Tuesday 30 May 2000

John dos Passos: The 42nd Parallel (1930)

Edition: Penguin
Review number: 515

The first novel of the famous USA trilogy presents a picture of that country from the beginning of the century until 1917, when the US declared war on Germany. (The trilogy as a whole continues until the early 1930s.) In these novels, dos Passos created a new literary style, frequently admired if rarely imitated, in which documentary style clips are used to create background, to relate the characters to political and economic events and to make the novel seem to be a panoramic picture of the state of the nation.

Each section of the novel is divided into recurring pieces. The longest piece of each section forms the main story, and is basically a narrative about one of the main characters. Then there are newsreel sections, which contain headlines and clips from newspapers, often fragments of sentences as though what you read is an impression gained from flicking through a paper very quickly. There are also pieces summarising the lives of men and women who had a formative influence on their times, such as Thomas Edison. The most interesting pieces, though most difficult to take in, are the 'Camera Eye' narratives, which are also fragmented, and are basically stream of consciousness style snippets of description grouped together more or less randomly.

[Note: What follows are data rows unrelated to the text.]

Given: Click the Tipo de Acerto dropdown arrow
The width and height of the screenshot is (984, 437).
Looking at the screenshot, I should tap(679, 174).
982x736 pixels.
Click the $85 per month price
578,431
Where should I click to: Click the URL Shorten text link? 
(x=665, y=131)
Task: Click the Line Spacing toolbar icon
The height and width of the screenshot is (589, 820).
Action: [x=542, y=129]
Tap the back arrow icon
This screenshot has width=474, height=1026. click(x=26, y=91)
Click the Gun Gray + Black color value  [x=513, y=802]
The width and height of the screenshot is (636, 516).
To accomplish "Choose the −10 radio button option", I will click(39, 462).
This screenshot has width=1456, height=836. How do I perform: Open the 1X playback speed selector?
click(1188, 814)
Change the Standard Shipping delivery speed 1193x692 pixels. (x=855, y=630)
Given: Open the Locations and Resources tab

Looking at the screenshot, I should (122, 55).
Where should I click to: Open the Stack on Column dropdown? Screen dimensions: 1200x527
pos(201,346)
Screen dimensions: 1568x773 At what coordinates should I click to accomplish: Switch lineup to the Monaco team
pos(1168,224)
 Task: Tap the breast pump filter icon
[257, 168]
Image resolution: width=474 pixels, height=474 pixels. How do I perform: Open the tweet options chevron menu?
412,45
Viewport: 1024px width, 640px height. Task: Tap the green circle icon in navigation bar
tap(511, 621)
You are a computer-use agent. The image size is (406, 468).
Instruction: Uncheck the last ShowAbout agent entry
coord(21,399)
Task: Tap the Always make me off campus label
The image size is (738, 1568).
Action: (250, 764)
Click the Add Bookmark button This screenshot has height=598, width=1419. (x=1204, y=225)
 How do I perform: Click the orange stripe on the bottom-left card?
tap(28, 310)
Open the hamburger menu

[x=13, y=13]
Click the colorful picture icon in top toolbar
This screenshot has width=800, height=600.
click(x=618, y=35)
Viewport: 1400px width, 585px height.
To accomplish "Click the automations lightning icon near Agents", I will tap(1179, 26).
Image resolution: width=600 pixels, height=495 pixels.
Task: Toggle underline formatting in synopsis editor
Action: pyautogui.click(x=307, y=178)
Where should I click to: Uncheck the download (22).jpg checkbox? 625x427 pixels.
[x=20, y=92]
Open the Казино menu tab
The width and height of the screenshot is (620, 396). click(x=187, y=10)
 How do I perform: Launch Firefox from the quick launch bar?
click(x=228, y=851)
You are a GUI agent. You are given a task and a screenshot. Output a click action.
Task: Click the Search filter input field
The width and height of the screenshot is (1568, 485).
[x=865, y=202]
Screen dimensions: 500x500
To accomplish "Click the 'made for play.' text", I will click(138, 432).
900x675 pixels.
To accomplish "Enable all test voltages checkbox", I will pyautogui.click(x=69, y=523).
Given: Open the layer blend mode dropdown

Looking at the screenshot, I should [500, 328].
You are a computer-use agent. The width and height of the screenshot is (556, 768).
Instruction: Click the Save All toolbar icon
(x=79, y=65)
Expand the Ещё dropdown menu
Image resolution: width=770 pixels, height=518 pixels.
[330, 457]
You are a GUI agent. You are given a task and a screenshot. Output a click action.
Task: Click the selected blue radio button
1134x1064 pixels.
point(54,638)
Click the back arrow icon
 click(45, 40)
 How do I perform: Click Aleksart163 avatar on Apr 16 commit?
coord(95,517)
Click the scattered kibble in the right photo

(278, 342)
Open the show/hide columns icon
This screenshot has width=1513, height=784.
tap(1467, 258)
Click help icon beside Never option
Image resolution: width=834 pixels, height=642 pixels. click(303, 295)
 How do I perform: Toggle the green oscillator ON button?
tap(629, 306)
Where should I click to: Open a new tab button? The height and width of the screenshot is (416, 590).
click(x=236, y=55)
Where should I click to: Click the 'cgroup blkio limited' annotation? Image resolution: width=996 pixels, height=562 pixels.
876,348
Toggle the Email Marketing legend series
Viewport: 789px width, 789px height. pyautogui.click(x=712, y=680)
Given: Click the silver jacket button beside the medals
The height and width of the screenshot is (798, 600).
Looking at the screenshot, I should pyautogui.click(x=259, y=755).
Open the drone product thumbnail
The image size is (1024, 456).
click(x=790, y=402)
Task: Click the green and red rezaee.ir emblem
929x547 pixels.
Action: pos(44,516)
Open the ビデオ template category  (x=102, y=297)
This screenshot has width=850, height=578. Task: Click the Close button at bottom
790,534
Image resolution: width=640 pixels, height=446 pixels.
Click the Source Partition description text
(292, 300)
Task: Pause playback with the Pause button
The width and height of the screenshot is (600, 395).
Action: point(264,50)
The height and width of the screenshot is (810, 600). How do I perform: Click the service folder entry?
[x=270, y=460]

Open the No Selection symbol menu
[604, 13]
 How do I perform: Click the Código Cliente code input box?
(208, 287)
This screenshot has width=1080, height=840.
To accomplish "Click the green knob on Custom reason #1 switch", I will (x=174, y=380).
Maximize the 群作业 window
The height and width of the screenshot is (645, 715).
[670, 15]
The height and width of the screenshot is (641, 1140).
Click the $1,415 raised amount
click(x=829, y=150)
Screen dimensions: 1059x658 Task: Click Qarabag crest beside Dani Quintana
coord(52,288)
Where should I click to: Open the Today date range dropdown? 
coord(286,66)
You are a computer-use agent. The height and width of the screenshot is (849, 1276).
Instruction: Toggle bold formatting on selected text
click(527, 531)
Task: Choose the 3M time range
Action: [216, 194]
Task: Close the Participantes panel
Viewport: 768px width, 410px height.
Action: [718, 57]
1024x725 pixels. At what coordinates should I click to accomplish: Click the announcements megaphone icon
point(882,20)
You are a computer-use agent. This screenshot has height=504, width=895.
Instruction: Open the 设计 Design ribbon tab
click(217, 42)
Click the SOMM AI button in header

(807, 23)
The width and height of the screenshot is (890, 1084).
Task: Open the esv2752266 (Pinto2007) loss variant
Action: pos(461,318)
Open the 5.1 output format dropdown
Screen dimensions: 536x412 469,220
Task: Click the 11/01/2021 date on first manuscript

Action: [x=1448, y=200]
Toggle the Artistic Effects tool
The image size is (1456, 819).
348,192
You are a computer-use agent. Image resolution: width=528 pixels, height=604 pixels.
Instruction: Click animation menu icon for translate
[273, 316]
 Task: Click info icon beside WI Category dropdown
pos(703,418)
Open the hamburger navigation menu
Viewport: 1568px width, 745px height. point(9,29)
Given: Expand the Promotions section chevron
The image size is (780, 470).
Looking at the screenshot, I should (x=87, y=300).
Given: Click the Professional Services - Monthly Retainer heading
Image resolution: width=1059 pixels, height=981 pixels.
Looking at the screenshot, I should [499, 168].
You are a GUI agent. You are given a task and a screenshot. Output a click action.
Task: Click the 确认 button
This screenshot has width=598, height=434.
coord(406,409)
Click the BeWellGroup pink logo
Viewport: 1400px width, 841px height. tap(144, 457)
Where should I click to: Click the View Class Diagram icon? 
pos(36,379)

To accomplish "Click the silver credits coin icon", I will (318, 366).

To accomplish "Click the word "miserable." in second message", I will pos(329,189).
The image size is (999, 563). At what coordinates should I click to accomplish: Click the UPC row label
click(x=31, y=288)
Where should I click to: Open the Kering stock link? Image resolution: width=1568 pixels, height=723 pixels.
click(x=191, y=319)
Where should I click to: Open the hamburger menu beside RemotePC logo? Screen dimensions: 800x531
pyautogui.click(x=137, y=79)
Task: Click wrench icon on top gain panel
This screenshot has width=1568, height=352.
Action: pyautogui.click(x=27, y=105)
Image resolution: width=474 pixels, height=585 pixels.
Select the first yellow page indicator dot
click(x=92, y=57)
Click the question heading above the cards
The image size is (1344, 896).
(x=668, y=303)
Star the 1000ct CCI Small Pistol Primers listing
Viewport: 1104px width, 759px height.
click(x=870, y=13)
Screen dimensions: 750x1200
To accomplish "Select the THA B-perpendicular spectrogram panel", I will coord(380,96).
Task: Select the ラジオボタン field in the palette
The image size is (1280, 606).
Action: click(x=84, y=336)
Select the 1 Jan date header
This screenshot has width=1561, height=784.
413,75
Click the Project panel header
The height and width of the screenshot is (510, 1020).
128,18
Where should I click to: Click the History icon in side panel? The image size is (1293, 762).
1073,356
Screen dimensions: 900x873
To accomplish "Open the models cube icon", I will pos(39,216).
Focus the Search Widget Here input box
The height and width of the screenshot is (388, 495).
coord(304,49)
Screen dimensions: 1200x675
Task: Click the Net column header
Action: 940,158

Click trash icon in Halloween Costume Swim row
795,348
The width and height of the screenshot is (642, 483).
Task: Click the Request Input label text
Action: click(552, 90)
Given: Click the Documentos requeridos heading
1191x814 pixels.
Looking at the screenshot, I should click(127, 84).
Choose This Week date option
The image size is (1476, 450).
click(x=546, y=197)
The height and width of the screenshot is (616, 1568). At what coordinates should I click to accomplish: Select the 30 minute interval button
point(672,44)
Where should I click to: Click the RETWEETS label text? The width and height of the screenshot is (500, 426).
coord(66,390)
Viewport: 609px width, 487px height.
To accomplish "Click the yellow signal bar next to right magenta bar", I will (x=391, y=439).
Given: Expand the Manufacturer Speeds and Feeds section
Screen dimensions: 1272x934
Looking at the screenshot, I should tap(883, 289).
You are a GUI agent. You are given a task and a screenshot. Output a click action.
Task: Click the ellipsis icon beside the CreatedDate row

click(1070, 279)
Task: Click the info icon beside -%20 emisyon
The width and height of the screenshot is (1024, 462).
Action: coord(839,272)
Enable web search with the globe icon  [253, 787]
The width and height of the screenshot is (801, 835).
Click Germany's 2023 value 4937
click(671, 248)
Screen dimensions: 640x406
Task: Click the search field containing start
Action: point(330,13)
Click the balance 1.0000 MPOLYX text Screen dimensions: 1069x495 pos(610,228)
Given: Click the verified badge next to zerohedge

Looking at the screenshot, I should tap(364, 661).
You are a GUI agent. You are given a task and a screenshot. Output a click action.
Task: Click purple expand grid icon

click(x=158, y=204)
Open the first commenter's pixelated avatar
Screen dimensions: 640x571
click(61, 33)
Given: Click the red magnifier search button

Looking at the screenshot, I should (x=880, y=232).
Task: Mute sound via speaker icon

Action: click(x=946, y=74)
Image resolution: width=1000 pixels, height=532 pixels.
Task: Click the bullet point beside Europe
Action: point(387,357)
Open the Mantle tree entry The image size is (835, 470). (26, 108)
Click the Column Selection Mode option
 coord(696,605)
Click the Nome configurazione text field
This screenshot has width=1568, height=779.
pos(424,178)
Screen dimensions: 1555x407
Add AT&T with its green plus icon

The end product of reading this novel is a feeling of atmosphere. The plot is not important (and, indeed, practically non-existent); characters may be well drawn, but their purpose is to illustrate the times in which they live. The way that the novel is put together is so clever that it can achieve this without using reams of description. The major problem is in the newsreel sections, because the material selected there presupposes a fair amount of knowledge of American politics in the first few years of the century. Headlines are not helpful in creating an atmosphere if you have never heard of any of the people mentioned.

Of the imitators of this trilogy, both the most successful and the one who has followed dos Passos most slavishly is John Brunner, in his series of dystopias. He has actually used what he has taken from the USA trilogy in a more fundamental way. Because he was writing science fiction, the whole background had to be invented, and Brunner used the documentary portions to establish parts of that background (such as slang expressions, bits and pieces of future mass media) picked up on in the later narrative portions.

The 42nd Parallel is more an extremely extended description than a novel in any traditional sense; its sections do not lead anywhere in particular, and the lack of plot means that the various characters are not integrated for any purpose (some of them meet, but that is all).